Please give back the listing below in full. Change nothing.

* _Material for this task_

━━━━━━━━━━━━━━━━━━━━━━━━━━━━━━

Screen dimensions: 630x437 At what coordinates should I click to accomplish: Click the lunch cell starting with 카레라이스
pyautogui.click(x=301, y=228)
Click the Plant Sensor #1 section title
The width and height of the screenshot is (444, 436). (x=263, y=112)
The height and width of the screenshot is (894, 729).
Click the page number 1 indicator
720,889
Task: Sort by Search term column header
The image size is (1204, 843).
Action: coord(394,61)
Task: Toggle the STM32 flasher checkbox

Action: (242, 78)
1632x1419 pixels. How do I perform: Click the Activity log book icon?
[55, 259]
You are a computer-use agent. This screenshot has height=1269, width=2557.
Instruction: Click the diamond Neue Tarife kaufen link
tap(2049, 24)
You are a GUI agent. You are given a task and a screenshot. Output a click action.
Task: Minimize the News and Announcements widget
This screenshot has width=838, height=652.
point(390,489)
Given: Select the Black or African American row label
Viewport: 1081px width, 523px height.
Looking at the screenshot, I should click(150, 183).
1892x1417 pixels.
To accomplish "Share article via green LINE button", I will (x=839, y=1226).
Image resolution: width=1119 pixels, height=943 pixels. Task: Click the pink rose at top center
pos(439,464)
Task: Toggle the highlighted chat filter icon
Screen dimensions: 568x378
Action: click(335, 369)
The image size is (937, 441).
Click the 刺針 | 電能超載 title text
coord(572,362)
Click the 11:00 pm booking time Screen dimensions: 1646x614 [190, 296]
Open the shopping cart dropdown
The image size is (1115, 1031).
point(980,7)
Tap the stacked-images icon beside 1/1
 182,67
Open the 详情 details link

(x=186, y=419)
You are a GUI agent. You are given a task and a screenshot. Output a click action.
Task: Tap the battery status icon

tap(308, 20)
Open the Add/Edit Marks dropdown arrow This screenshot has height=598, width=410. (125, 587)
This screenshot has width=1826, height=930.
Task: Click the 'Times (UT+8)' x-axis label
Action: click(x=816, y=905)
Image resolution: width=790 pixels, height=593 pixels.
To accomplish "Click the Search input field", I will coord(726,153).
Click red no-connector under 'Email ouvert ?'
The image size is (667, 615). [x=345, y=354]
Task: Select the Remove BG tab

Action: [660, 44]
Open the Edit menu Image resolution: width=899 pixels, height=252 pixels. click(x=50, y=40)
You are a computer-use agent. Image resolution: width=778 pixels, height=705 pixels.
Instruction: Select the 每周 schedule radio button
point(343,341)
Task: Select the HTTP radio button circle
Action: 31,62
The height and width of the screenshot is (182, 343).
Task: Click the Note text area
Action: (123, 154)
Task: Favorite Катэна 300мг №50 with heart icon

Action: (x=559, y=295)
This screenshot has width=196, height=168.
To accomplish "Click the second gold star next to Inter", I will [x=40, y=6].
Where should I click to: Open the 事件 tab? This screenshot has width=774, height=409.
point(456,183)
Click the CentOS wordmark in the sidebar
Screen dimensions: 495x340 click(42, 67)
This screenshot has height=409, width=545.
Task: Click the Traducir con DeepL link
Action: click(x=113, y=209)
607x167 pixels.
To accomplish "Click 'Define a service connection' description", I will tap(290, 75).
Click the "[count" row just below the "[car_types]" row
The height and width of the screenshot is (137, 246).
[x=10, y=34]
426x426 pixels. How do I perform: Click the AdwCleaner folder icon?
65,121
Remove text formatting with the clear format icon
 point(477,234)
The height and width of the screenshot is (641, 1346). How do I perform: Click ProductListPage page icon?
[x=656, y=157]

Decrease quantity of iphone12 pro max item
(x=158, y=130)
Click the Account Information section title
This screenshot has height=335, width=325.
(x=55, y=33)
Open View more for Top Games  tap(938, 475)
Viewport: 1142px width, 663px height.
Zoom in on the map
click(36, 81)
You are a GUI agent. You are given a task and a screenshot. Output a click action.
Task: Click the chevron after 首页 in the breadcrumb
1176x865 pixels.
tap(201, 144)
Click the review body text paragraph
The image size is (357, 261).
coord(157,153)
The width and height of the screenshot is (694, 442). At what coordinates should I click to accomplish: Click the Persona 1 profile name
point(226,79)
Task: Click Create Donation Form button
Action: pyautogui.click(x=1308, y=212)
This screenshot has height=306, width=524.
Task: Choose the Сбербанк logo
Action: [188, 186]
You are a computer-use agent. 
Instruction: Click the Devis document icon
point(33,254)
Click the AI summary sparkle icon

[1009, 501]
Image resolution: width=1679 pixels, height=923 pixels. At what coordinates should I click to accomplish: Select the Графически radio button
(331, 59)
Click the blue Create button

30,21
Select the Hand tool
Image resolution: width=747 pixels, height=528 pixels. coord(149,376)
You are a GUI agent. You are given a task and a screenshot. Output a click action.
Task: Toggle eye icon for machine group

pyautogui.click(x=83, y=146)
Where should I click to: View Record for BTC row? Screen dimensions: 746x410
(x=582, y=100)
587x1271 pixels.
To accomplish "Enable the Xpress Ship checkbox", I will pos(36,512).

━━━━━━━━━━━━━━━━━━━━━━━━━━━━━━

* _Solution for this problem_
Screen dimensions: 630x437 At what coordinates should I click to accomplish: Click the lunch cell starting with 카레라이스
pyautogui.click(x=301, y=228)
Click the Plant Sensor #1 section title
The width and height of the screenshot is (444, 436). (x=263, y=112)
The height and width of the screenshot is (894, 729).
Click the page number 1 indicator
720,889
Task: Sort by Search term column header
The image size is (1204, 843).
Action: coord(394,61)
Task: Toggle the STM32 flasher checkbox

Action: (242, 78)
1632x1419 pixels. How do I perform: Click the Activity log book icon?
[55, 259]
You are a computer-use agent. This screenshot has height=1269, width=2557.
Instruction: Click the diamond Neue Tarife kaufen link
tap(2049, 24)
You are a GUI agent. You are given a task and a screenshot. Output a click action.
Task: Minimize the News and Announcements widget
This screenshot has width=838, height=652.
point(390,489)
Given: Select the Black or African American row label
Viewport: 1081px width, 523px height.
Looking at the screenshot, I should click(150, 183).
1892x1417 pixels.
To accomplish "Share article via green LINE button", I will (x=839, y=1226).
Image resolution: width=1119 pixels, height=943 pixels. Task: Click the pink rose at top center
pos(439,464)
Task: Toggle the highlighted chat filter icon
Screen dimensions: 568x378
Action: click(335, 369)
The image size is (937, 441).
Click the 刺針 | 電能超載 title text
coord(572,362)
Click the 11:00 pm booking time Screen dimensions: 1646x614 [190, 296]
Open the shopping cart dropdown
The image size is (1115, 1031).
point(980,7)
Tap the stacked-images icon beside 1/1
 182,67
Open the 详情 details link

(x=186, y=419)
You are a GUI agent. You are given a task and a screenshot. Output a click action.
Task: Tap the battery status icon

tap(308, 20)
Open the Add/Edit Marks dropdown arrow This screenshot has height=598, width=410. (125, 587)
This screenshot has width=1826, height=930.
Task: Click the 'Times (UT+8)' x-axis label
Action: click(x=816, y=905)
Image resolution: width=790 pixels, height=593 pixels.
To accomplish "Click the Search input field", I will coord(726,153).
Click red no-connector under 'Email ouvert ?'
The image size is (667, 615). [x=345, y=354]
Task: Select the Remove BG tab

Action: [660, 44]
Open the Edit menu Image resolution: width=899 pixels, height=252 pixels. click(x=50, y=40)
You are a computer-use agent. Image resolution: width=778 pixels, height=705 pixels.
Instruction: Select the 每周 schedule radio button
point(343,341)
Task: Select the HTTP radio button circle
Action: 31,62
The height and width of the screenshot is (182, 343).
Task: Click the Note text area
Action: (123, 154)
Task: Favorite Катэна 300мг №50 with heart icon

Action: (x=559, y=295)
This screenshot has width=196, height=168.
To accomplish "Click the second gold star next to Inter", I will [x=40, y=6].
Where should I click to: Open the 事件 tab? This screenshot has width=774, height=409.
point(456,183)
Click the CentOS wordmark in the sidebar
Screen dimensions: 495x340 click(42, 67)
This screenshot has height=409, width=545.
Task: Click the Traducir con DeepL link
Action: click(x=113, y=209)
607x167 pixels.
To accomplish "Click 'Define a service connection' description", I will tap(290, 75).
Click the "[count" row just below the "[car_types]" row
The height and width of the screenshot is (137, 246).
[x=10, y=34]
426x426 pixels. How do I perform: Click the AdwCleaner folder icon?
65,121
Remove text formatting with the clear format icon
 point(477,234)
The height and width of the screenshot is (641, 1346). How do I perform: Click ProductListPage page icon?
[x=656, y=157]

Decrease quantity of iphone12 pro max item
(x=158, y=130)
Click the Account Information section title
This screenshot has height=335, width=325.
(x=55, y=33)
Open View more for Top Games  tap(938, 475)
Viewport: 1142px width, 663px height.
Zoom in on the map
click(36, 81)
You are a GUI agent. You are given a task and a screenshot. Output a click action.
Task: Click the chevron after 首页 in the breadcrumb
1176x865 pixels.
tap(201, 144)
Click the review body text paragraph
The image size is (357, 261).
coord(157,153)
The width and height of the screenshot is (694, 442). At what coordinates should I click to accomplish: Click the Persona 1 profile name
point(226,79)
Task: Click Create Donation Form button
Action: pyautogui.click(x=1308, y=212)
This screenshot has height=306, width=524.
Task: Choose the Сбербанк logo
Action: [188, 186]
You are a computer-use agent. 
Instruction: Click the Devis document icon
point(33,254)
Click the AI summary sparkle icon

[1009, 501]
Image resolution: width=1679 pixels, height=923 pixels. At what coordinates should I click to accomplish: Select the Графически radio button
(331, 59)
Click the blue Create button

30,21
Select the Hand tool
Image resolution: width=747 pixels, height=528 pixels. coord(149,376)
You are a GUI agent. You are given a task and a screenshot. Output a click action.
Task: Toggle eye icon for machine group

pyautogui.click(x=83, y=146)
Where should I click to: View Record for BTC row? Screen dimensions: 746x410
(x=582, y=100)
587x1271 pixels.
To accomplish "Enable the Xpress Ship checkbox", I will pos(36,512).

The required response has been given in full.